季節のお酒 〜歳事記〜|EH酒造株式会社 エクセルヒューマン
冬のお酒
除夜の酒
文字通り除夜の鐘を聞きながら、一年を振り返るとともに、新年の誓いを新たにする「〆のお酒」です。お蕎麦をつまみに、しみじみと日本人を実感したいものです。
屠蘇・年酒
年頭に一家そろってお祝いする屠蘇は、もともと「蘇」と言う悪鬼を「屠る」と言う意味で、十種に近い薬草を浸した酒を飲むという中国の風習をまねたものです。日本では平安初期に宮中で行われ、やがて民間に広まりました。味醂に屠蘇散を浸すようになったのは、明治になってからで、もともとはお酒を用いました。年賀の客には、初献に屠蘇を供し、後は酒にするのが正式です。こうして年始の客に勧める酒を「年酒」といいます。
新年宴会
年の初めにトシの神(正月様)を迎え、悪魔を払って新年を祝うという新年宴会。
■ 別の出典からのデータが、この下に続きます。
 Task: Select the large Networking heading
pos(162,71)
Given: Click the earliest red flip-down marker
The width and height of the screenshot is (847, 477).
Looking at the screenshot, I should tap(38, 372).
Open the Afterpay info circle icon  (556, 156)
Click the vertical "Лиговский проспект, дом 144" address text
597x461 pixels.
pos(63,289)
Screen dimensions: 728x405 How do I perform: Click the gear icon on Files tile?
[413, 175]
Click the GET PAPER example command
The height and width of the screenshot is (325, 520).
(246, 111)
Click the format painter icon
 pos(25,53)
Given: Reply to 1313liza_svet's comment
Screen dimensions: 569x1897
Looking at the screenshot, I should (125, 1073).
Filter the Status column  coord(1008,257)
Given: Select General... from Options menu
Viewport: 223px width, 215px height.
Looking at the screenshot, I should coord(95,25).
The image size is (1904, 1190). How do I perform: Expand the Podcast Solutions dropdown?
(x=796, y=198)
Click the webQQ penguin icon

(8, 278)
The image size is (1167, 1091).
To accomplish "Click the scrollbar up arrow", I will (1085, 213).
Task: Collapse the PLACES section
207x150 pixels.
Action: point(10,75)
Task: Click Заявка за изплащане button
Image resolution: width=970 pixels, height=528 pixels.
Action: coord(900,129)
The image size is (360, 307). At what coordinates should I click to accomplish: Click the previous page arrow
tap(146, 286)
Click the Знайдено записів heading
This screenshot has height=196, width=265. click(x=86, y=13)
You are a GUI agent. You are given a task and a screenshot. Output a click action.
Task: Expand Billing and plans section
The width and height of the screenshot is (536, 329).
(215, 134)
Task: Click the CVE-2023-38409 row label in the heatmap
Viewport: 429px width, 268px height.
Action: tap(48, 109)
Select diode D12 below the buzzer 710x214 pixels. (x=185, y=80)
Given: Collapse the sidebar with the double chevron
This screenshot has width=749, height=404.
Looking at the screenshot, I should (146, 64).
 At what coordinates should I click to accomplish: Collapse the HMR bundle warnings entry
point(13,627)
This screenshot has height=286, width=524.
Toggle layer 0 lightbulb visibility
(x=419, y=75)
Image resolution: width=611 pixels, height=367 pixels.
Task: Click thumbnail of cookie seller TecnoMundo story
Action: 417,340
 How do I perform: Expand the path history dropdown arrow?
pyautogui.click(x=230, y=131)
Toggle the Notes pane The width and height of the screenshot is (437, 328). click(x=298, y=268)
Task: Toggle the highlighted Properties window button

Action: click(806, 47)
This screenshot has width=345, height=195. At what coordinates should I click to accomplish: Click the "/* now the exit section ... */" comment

トシの神とは「お米の神様」、お酒とは切っても切れない関係でした。戦前は一月五日は国民の祝日で国を挙げて新年のお祝いをしました。このときに飲むお酒は、一年の計を定める「祈願のお酒」、厳粛にいただくとしましょう。
鏡開き
鏡開きは、祭壇にまつった鏡餅を、御神酒と一緒に祝って食べる行事です。「餅を切る」とは縁起が悪いので、その言葉の代わりに「開く」を使います。蔵元では蔵開きと言って、新年に初めて蔵を開くのを祝う習慣もあります。転じて、おめでたい席で「日本酒の鏡開き」が行われます。酒樽の蓋が丸くて平らなことから鏡と呼ばれます。樽酒は杉の香りが楽しめますが、同じ樽から汲み交わすその仕草が、友情や親愛を深めます。
祝・成人の日
晴れて大人の仲間入り、日本酒解禁です。武家の元服式から始まったこの儀式は日本酒を飲んで祝うのが正式です。ところで「お酒は二十歳になってから」は、身体のためにも精神のためにも科学的に根拠のあるもので、未成年者の飲酒は絶対に慎まなくてはなりません。
雪見酒
 何とも風流なこの習慣は、平安の頃、あの紫式部も行っていたと言われます。当時は雪の中を、わざわざ牛車を仕立てて野山に出かけたり、江戸の頃には船を出して雪を楽しんだと言います。降り積もった雪をコップにギュッと詰め、その上からお酒を注ぐ「雪割り酒」という飲み方があります。一つお試しを。
ひれ酒
乾燥したふぐのヒレを焦げ気味に炙って熱燗に注いだものです。その何とも言えない香りは、まさに粋人ならずとも、冬の味覚として愛飲されています。同様の変わり酒に「カニの甲羅酒」、「骨酒」など。いずれも寒い季節に燗酒を楽しむおつな習慣です。